+++ Available records +++

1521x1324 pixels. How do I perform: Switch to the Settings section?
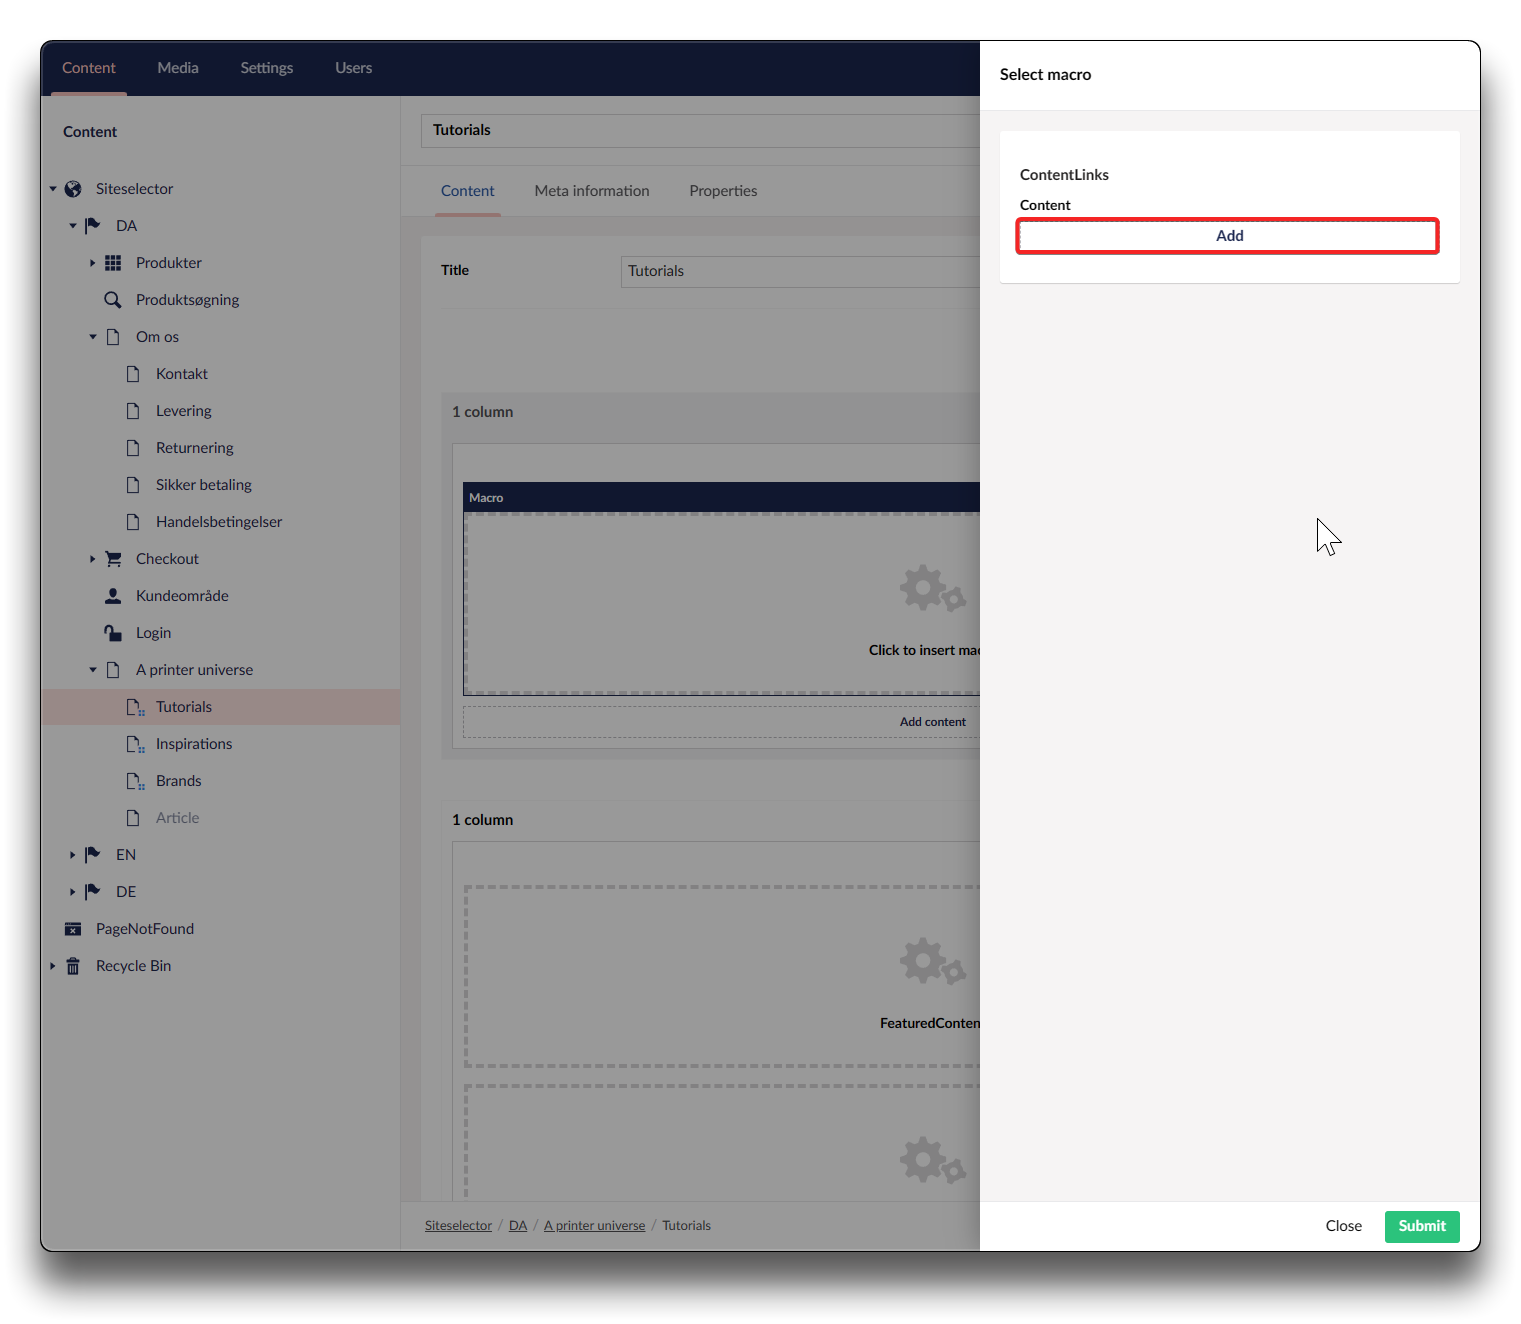pos(266,68)
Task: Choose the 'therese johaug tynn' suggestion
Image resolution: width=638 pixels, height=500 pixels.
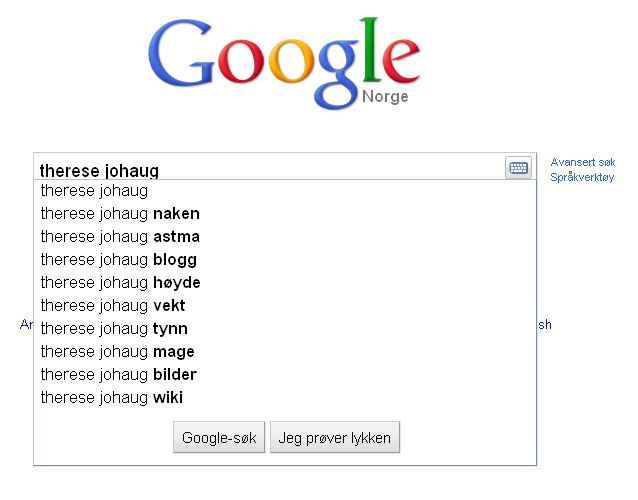Action: 285,328
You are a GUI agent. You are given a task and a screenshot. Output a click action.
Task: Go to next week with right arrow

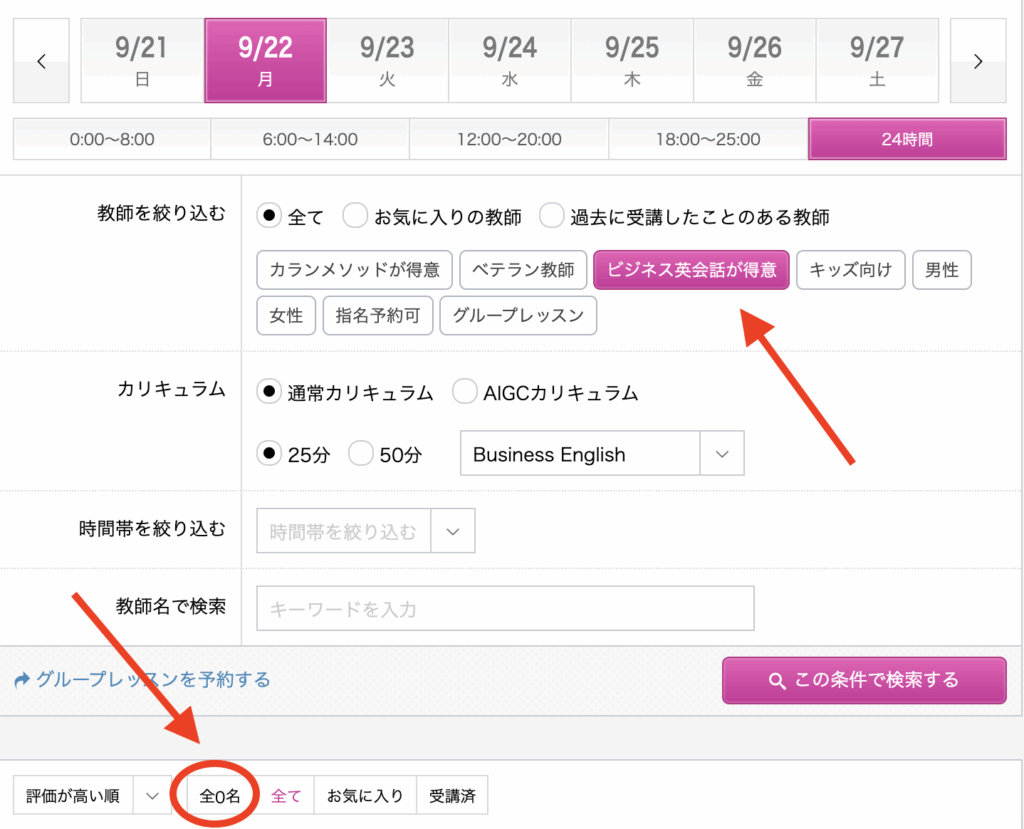pyautogui.click(x=977, y=61)
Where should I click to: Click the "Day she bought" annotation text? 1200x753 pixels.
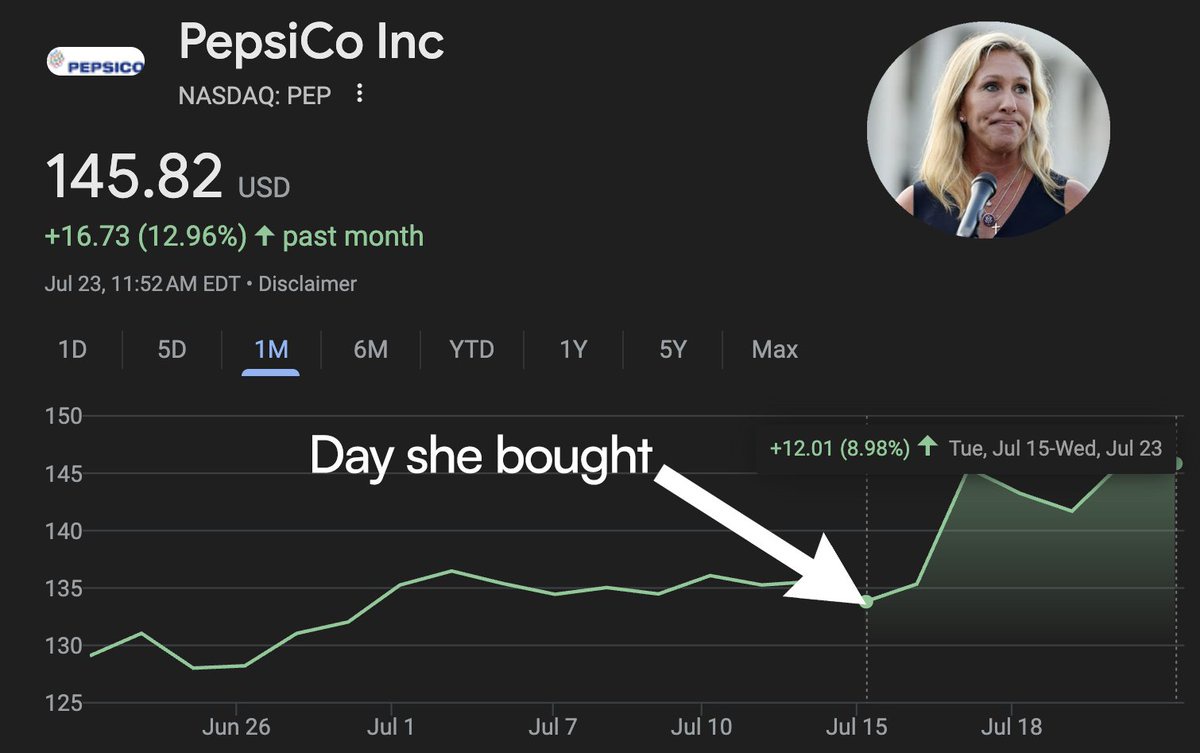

+++

**What to work on:** Could you print all of the entries above exactly as written, minus the pictures?

**Answer to the problem:**
1521x1324 pixels. How do I perform: Switch to the Settings section?
pos(266,68)
Task: Choose the 'therese johaug tynn' suggestion
Image resolution: width=638 pixels, height=500 pixels.
Action: 285,328
You are a GUI agent. You are given a task and a screenshot. Output a click action.
Task: Go to next week with right arrow

pyautogui.click(x=977, y=61)
Where should I click to: Click the "Day she bought" annotation text? 1200x753 pixels.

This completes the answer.